═════ Information shown ═════
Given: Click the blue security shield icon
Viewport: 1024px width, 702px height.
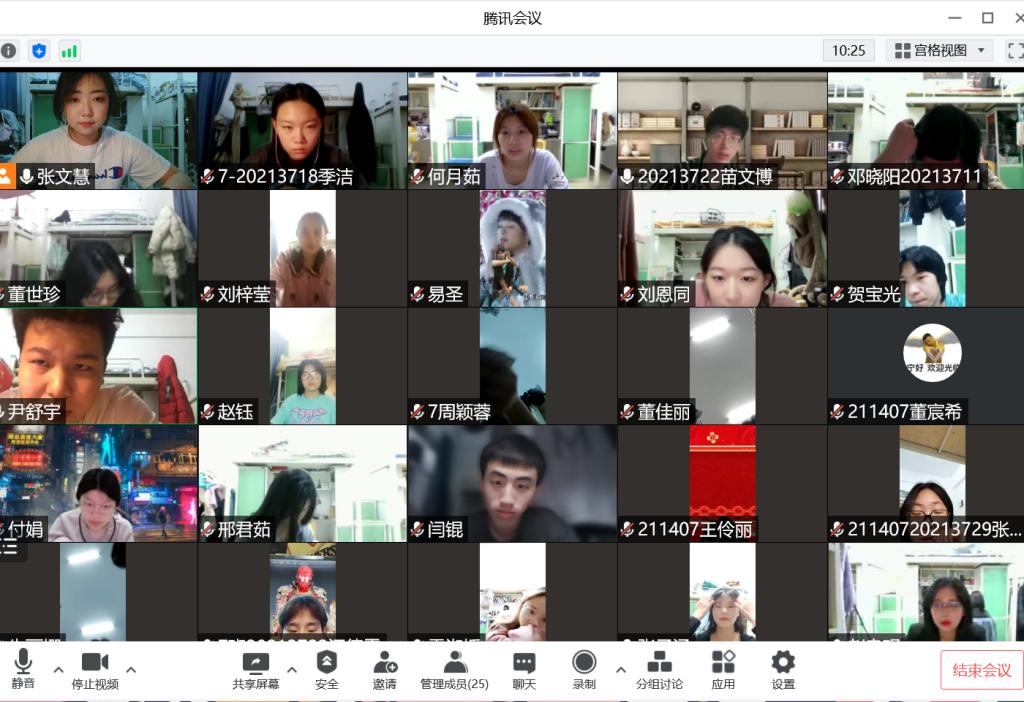Looking at the screenshot, I should pos(39,50).
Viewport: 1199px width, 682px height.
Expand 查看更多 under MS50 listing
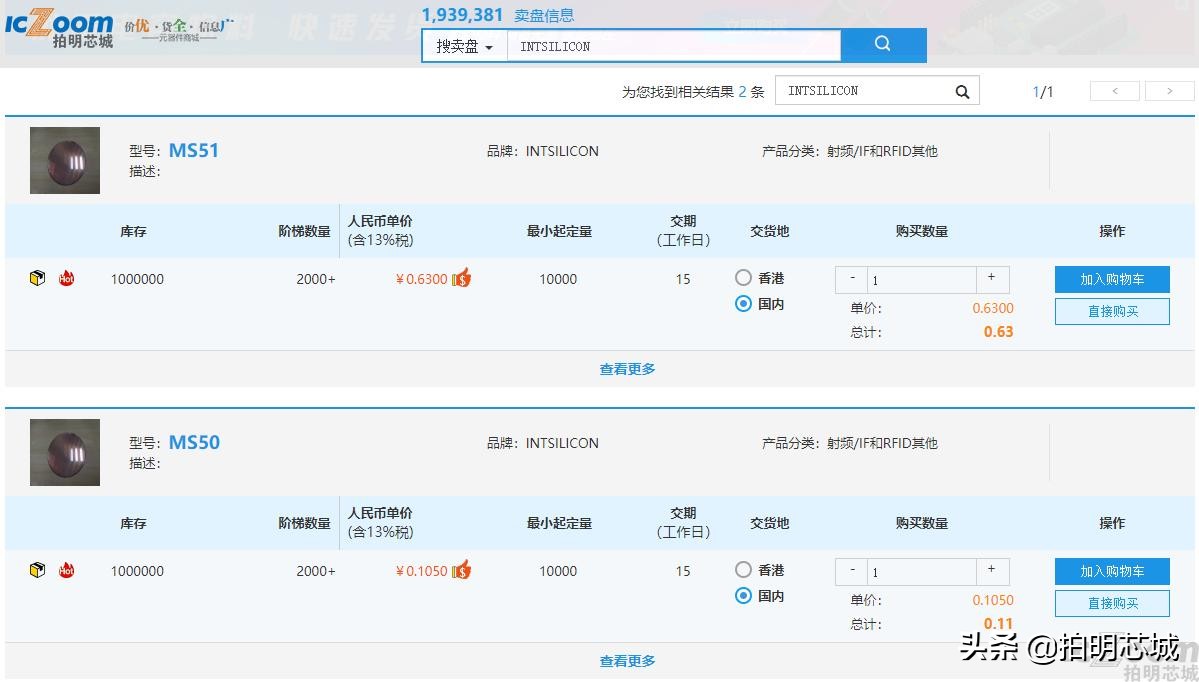tap(627, 660)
═════
__Work required__.
Arrange every line of the records above as a JSON list of strings, one string per line, with blank lines omitted and the pictures left out.

__The reply__.
[
  "Given: Click the blue security shield icon",
  "Viewport: 1024px width, 702px height.",
  "Looking at the screenshot, I should pos(39,50).",
  "Viewport: 1199px width, 682px height.",
  "Expand 查看更多 under MS50 listing",
  "tap(627, 660)"
]